RDC : L’Union sacrée accuse la CENCO de « subversion » et réaffirme son soutien à la révision constitutionnelle

La scène politique congolaise est secouée par une vive tension entre l’Union Sacrée de la nation, la coalition au pouvoir, et la Conférence épiscopale nationale du Congo (CENCO).

Dans un communiqué cinglant publié ce mardi 23 juin à Kinshasa, l’Union sacrée a fermement condamné la déclaration des évêques catholiques du 20 juin, la qualifiant d’« acte de subversion » contre les institutions de la République et réaffirmant son engagement en faveur d’un référendum constitutionnel.

La déclaration de la CENCO, intitulée « La nation est en péril ! Dressons nos fronts, prenons le plus bel élan », exprimait une opposition catégorique à toute modification de la Constitution de la République démocratique du Congo. Les évêques avaient alors appelé le Président de la République à respecter son serment de défendre la Constitution et la population à résister à toute tentative de changement, craignant une balkanisation du pays et une guerre civile.

En réponse, l’aile majoritaire au parlement, l’Union sacrée, a haussé le ton, accusant certains membres de la CENCO d’agir de concert avec des figures politiques et régionales controversées, notamment l’ancien président Joseph Kabila, le président rwandais Paul Kagame et la rébellion du M23. Cette accusation grave souligne la profondeur de la méfiance et de la polarisation politique actuelle en RDC. L’Union sacrée a également rappelé le caractère laïc de l’État congolais, insistant sur le fait qu’aucune institution religieuse ne peut « se substituer au peuple souverain » sur une question d’ordre constitutionnel.

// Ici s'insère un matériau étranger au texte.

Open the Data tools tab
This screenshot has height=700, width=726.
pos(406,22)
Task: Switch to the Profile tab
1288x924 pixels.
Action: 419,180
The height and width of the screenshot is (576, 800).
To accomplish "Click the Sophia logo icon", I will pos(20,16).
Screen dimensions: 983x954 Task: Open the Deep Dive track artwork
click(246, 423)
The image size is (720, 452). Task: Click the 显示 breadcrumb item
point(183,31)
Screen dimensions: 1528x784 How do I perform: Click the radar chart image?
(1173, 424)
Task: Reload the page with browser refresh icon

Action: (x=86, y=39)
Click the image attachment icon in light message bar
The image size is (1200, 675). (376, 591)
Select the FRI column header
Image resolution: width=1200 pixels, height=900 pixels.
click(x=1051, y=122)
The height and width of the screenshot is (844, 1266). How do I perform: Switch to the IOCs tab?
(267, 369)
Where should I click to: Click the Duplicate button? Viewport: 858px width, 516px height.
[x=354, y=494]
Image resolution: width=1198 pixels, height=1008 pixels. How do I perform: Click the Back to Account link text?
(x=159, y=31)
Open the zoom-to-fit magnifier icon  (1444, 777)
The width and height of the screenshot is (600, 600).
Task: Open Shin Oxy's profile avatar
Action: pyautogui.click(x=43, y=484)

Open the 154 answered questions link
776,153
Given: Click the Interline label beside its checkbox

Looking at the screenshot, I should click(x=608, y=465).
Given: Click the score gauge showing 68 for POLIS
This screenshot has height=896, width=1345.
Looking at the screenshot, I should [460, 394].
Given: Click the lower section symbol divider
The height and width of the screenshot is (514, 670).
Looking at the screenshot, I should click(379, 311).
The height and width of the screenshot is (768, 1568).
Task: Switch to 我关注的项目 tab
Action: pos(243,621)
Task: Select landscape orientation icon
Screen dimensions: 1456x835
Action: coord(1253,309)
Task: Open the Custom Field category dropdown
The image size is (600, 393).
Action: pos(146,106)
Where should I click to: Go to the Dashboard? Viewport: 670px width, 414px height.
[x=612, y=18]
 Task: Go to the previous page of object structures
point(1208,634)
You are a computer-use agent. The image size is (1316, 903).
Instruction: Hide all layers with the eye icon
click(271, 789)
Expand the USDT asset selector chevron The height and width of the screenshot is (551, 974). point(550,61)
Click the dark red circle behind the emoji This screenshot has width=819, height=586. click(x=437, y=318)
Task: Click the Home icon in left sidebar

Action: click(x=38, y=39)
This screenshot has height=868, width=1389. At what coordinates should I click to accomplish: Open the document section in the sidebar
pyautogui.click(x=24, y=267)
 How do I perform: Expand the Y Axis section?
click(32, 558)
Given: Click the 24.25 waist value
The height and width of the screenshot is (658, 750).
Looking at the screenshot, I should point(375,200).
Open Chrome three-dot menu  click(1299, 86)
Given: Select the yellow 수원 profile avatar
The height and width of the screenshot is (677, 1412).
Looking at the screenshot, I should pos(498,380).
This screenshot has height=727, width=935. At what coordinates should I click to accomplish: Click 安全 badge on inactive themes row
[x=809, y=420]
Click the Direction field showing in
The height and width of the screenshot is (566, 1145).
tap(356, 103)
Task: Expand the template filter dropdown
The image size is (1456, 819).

Cette position vise à délégitimer l’intervention de la CENCO dans un débat qu’elle considère comme relevant de la sphère politique et populaire. En conclusion de son communiqué, l’Union sacrée a appelé les évêques à « faire preuve de retenue » et a exhorté le peuple congolais à la « vigilance face à la manipulation ». La coalition a réitéré son soutien indéfectible au président Félix Tshisekedi et son engagement en faveur du référendum constitutionnel, marquant ainsi une ligne de démarcation claire dans ce bras de fer institutionnel et religieux.